The criminal defense strategy and the licensing strategy are one analysis, not two. A standard DUI defense optimizes for the criminal outcome. For a clinician facing a DUI, the analysis must integrate the board reporting consequences from the first conversation. The right plea in District Court is not always the right plea before the licensing board, and the difference can allow the licensee to keep her practice.
Old matters can resurface. Standardized CHRC means a criminal matter from years ago can surface at the next renewal or reinstatement cycle in a way it may not have previously. Licensees who took a PBJ on a long-resolved case and never thought about it again may find themselves needing to address it now. Expungement and post-conviction analysis can sometimes resolve the problem but every situation requires specialized legal analysis to get the right answer.
If You Are Affected
If you are a Maryland-licensed healthcare professional or any of the other professionals affected by the changes in Maryland professional licensing law, the right time to think about how these laws affect you is before a criminal matter arises — not after. Our firm regularly handles the intersection of Maryland criminal defense and professional licensing matters across the Mid-Atlantic region. Kurt Nachtman is a partner at Silverman Thompson, Slutkin & White admitted in Maryland and Pennsylvania.

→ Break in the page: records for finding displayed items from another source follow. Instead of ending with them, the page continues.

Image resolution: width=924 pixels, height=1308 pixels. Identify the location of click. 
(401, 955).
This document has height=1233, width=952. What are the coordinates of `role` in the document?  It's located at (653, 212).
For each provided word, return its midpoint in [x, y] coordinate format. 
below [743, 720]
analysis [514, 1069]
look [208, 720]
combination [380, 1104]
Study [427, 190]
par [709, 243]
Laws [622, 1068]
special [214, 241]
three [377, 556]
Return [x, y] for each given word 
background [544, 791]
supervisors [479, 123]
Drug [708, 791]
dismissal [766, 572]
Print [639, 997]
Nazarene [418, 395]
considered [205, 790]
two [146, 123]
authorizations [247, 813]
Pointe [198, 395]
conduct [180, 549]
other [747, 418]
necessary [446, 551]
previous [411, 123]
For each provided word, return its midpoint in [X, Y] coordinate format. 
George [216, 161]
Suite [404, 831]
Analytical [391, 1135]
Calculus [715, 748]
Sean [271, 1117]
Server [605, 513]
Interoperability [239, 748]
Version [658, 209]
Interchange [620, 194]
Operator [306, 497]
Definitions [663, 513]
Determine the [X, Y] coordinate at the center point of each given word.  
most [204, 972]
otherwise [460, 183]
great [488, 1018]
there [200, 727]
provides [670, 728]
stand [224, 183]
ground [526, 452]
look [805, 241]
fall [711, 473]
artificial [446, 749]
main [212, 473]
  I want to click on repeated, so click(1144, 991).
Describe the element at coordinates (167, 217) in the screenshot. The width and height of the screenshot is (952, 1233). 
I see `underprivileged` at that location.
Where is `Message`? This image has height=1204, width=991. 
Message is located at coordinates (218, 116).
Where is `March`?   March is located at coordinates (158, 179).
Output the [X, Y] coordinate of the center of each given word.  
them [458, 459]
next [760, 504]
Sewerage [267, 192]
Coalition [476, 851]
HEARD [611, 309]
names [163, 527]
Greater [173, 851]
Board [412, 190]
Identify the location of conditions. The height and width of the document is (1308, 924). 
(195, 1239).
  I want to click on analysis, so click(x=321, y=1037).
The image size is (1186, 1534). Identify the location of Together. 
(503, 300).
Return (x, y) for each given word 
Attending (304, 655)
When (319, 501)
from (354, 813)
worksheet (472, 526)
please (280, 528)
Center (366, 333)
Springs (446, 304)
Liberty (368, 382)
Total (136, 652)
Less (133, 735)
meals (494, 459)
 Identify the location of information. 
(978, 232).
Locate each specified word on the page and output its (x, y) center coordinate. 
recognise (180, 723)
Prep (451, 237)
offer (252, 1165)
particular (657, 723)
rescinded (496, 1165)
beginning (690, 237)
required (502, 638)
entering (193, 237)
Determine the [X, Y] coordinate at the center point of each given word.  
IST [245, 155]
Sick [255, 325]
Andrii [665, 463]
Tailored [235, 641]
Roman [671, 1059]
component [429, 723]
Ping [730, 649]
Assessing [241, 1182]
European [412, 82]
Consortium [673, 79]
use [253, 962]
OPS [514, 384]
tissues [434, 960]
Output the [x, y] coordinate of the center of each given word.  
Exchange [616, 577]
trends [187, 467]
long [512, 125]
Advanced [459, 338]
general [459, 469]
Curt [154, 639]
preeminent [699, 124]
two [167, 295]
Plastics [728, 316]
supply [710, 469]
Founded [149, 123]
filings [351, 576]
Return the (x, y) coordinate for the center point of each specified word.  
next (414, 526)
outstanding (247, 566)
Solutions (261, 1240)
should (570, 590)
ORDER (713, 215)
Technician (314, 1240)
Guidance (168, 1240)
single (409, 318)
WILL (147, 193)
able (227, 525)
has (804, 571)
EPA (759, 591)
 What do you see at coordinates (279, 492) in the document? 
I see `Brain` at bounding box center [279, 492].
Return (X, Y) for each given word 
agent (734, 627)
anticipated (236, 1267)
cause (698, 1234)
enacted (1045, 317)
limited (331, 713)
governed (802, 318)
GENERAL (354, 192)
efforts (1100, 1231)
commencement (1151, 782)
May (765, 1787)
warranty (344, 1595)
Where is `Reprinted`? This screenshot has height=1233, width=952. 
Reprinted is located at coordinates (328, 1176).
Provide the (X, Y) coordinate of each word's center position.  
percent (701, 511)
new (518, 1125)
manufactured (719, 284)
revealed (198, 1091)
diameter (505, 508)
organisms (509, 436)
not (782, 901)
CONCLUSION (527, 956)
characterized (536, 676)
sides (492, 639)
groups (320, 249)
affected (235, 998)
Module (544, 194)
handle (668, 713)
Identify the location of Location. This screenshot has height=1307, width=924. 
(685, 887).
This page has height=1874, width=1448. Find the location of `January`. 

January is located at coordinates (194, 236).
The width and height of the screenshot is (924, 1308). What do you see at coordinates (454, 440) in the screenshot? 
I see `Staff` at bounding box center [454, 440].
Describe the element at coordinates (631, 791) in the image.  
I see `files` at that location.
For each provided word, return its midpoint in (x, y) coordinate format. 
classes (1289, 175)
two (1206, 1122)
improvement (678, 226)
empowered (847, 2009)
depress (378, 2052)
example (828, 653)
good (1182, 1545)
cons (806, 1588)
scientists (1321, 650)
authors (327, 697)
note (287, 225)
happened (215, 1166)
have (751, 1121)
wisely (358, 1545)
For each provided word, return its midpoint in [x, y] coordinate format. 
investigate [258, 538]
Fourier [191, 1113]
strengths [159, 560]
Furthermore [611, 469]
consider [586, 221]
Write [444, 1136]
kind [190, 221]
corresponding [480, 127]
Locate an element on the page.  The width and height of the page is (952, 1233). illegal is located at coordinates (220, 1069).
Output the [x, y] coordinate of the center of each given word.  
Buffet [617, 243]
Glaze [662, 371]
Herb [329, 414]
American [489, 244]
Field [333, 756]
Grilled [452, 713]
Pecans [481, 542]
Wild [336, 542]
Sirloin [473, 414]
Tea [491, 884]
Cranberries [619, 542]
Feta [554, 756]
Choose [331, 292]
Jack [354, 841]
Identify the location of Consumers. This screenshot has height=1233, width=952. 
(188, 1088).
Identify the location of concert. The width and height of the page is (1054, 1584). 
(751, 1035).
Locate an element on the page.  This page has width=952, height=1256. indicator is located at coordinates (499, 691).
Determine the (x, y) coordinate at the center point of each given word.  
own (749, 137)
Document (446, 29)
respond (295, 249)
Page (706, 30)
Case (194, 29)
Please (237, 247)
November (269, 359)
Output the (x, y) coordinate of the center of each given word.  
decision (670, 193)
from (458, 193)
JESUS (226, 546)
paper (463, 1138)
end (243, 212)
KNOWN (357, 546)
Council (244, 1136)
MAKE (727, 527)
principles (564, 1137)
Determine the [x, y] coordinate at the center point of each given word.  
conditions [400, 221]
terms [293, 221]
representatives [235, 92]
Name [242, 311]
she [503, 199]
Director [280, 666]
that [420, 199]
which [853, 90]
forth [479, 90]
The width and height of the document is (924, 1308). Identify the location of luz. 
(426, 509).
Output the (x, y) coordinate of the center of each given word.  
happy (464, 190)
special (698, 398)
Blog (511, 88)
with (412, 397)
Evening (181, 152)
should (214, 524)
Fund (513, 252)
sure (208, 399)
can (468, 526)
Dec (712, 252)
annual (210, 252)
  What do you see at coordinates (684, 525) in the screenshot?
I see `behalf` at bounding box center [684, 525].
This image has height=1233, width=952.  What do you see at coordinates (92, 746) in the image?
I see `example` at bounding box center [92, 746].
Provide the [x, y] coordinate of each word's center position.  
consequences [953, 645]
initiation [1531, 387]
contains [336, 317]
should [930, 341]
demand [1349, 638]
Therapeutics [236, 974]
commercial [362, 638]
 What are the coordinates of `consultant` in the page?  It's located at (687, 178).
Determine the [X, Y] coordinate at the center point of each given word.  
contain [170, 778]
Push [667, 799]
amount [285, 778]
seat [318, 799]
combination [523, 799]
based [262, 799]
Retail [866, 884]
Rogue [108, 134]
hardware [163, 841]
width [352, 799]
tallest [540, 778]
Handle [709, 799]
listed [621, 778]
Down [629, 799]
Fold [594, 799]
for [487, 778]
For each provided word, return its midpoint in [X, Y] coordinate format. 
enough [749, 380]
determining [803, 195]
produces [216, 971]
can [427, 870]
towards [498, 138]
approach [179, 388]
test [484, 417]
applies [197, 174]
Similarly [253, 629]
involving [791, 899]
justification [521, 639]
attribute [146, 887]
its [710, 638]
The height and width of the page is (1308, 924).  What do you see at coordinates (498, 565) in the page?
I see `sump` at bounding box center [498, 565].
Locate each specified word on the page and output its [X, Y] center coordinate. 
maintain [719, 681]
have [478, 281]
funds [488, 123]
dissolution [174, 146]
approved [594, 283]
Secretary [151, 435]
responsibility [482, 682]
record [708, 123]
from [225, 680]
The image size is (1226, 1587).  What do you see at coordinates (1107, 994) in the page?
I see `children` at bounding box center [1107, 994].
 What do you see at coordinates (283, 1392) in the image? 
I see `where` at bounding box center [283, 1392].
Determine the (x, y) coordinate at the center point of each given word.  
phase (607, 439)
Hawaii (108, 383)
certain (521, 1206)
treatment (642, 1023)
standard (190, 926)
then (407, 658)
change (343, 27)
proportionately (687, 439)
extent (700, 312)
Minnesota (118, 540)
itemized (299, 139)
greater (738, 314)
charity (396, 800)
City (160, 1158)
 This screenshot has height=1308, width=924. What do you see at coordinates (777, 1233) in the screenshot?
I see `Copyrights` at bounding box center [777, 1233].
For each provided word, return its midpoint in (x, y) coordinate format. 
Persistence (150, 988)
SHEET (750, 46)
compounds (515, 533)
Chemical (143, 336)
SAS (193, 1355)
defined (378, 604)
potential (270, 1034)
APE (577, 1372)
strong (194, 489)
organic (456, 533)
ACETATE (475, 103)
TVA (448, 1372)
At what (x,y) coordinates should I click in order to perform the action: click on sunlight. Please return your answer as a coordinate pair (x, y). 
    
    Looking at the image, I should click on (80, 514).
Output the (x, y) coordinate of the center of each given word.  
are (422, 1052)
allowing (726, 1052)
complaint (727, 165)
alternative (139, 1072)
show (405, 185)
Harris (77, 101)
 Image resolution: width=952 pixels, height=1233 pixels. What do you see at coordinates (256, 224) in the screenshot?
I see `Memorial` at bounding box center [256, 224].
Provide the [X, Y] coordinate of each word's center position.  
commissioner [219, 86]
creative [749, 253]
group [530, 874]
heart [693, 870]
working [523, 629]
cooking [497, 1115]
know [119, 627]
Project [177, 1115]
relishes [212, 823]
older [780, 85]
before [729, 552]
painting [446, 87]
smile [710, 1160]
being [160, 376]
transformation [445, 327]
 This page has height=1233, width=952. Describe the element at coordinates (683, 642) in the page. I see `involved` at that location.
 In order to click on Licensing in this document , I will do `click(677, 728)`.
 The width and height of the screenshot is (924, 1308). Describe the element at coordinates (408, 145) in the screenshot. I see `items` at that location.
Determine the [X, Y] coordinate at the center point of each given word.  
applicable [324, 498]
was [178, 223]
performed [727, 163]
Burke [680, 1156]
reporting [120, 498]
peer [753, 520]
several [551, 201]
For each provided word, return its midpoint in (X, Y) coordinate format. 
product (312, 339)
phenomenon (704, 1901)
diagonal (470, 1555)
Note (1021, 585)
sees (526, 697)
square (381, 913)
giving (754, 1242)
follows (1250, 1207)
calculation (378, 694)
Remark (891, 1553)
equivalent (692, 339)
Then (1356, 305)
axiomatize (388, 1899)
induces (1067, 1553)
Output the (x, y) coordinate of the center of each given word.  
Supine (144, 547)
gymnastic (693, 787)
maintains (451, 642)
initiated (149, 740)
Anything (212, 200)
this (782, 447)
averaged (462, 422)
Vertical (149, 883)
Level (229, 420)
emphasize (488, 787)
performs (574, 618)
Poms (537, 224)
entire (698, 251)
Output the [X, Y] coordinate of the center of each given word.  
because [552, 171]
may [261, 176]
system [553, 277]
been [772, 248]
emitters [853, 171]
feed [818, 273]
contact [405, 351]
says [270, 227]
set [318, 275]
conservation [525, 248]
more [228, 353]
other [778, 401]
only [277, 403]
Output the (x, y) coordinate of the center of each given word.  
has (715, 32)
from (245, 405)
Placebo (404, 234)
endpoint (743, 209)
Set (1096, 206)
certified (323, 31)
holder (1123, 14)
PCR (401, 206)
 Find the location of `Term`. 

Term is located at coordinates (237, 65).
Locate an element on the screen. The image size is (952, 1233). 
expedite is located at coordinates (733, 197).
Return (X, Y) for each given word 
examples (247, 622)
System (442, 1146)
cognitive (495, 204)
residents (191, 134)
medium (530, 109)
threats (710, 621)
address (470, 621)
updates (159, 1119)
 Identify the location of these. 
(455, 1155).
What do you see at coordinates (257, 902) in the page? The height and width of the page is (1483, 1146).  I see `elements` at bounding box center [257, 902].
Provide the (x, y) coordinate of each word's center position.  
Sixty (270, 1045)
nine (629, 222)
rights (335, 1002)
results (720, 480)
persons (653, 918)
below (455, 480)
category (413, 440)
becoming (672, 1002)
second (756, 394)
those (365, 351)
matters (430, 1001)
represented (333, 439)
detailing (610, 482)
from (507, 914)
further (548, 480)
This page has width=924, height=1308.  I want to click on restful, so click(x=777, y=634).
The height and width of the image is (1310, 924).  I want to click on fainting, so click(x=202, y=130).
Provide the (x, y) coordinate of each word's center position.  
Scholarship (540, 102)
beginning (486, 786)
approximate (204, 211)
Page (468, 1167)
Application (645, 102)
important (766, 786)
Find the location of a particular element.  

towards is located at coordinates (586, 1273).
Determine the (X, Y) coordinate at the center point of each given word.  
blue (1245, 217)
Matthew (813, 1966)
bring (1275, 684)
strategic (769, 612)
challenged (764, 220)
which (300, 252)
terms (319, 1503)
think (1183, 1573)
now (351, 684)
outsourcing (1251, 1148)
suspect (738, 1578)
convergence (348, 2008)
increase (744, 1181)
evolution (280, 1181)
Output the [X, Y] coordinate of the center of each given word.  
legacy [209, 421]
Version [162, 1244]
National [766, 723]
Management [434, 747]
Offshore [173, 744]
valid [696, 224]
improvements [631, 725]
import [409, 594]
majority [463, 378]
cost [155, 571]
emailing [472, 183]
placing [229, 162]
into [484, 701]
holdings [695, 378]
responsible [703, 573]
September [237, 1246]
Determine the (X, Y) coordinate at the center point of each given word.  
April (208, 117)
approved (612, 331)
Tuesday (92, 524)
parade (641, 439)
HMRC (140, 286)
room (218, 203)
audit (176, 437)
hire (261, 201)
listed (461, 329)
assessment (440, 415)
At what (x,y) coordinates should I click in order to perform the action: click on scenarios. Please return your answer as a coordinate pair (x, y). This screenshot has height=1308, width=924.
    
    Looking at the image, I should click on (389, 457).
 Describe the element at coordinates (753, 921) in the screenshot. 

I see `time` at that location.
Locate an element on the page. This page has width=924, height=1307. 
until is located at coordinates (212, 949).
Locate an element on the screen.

Consultations are confidential and free. Contact 443.909.7490 or kurt@silvermanthompson.com
A final caveat. Maryland licensing boards each maintain their own regulations governing how CHRC results are treated, what disclosures are required at renewal, and what dispositions count for reporting. The text of HB1420 sets the floor; each board’s regulations build on it. Licensed professionals should verify the specific requirements of their own board against the new statutory framework and consult counsel before making disclosure or plea decisions that affect both their criminal case and their license.